What Makes a SaaS Backlink Good

Before you use this checklist on any new campaign, make sure you and your team are aligned on what "good" means. Here's the short version:

Topical relevance over DR. A DR 35 blog read by SaaS founders in your category is more valuable than a DR 70 general marketing site. The link needs to make sense to a human reader, not just pass a domain authority filter.

Traffic is non-negotiable. High DR with no organic traffic is a red flag, not an asset. Always verify in Ahrefs or Semrush before pitching.

In-body placement, not footer. A link buried in a sidebar or footer passes almost nothing. Early, contextual, in-article links are what you're after.

Natural anchor text. Most of your anchors should be branded or neutral (your company name, your product name, your URL).
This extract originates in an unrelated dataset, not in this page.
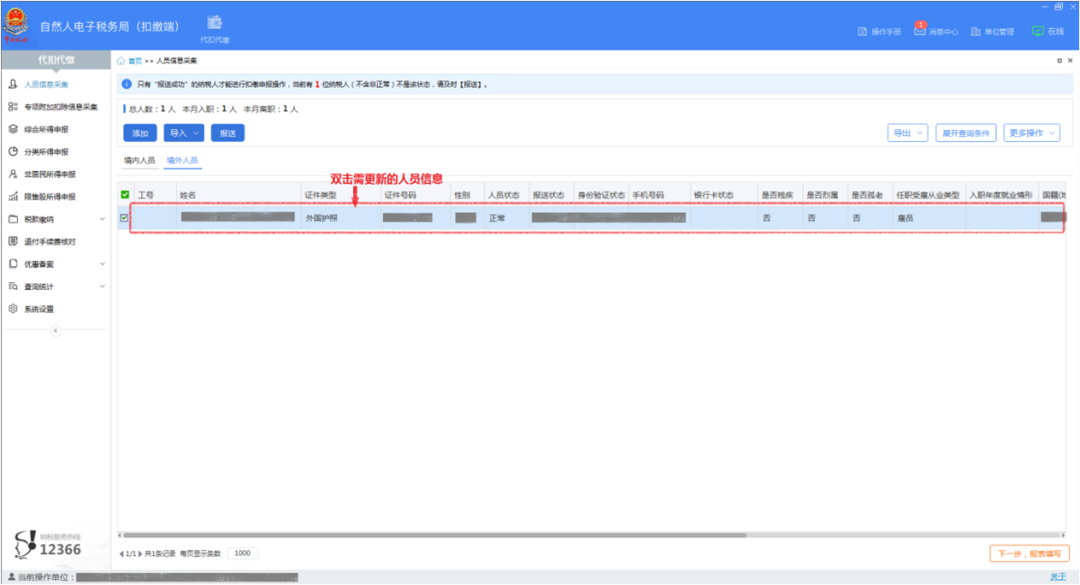
Task: Go to home via 首页 house icon
Action: [121, 61]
Keyword-rich anchors help but become a liability when overdone. Model your anchor mix on the top-ranking competitors for your target keywords — don't guess.

Dofollow only counts as a backlink. Nofollow links can still drive referral traffic and brand mentions, but they shouldn't be counted in your referring domain target for ranking purposes.

For a deeper look at what separates strong backlinks from weak ones, see our breakdown of white hat link building.

Using This SaaS Link Building Checklist as a Repeating Workflow

Work through each phase of the SaaS link building checklist sequentially on your first campaign. After that, Phases 1 and 2 become quarterly reviews, Phases 3-7 run for each campaign cycle, and Phase 8 runs every month regardless.

If you'd rather have someone run this process for you,we works exclusively with B2B SaaS companies. See how we work or get in touch if you want a campaign audit or a custom SaaS link building campaigns for your needs.

Frequently Asked Questions

How long does it take for backlinks to affect rankings?

Typically 6-12 weeks from when a link goes live and gets indexed. How long backlinks take to have an effect depends on your site's crawl frequency, the linking domain's authority, and the keyword's competitiveness. Don't expect overnight movement.

How many backlinks do I need to rank?

It depends entirely on the SERP. Pull the top 3 competitors for your target keyword, check their referring domain count on that specific page, and use the gap as your campaign target. 

Should I buy backlinks?

It's nuanced. Paying for guest post placements on legitimate sites is standard practice. Buying bulk links from link farms or directories with no real audience is a different thing entirely. Whether you should buy backlinks in 2026 comes down to what you're buying, from whom, and whether the placement passes a genuine quality vetting process.

How much do SaaS backlinks cost?

It varies widely by domain authority, traffic, and placement type. We broke down how much SaaS backlinks cost across different link types and DR ranges if you're trying to budget a campaign. Identify this before you go through the SaaS link building checklist so you don't go against your budget.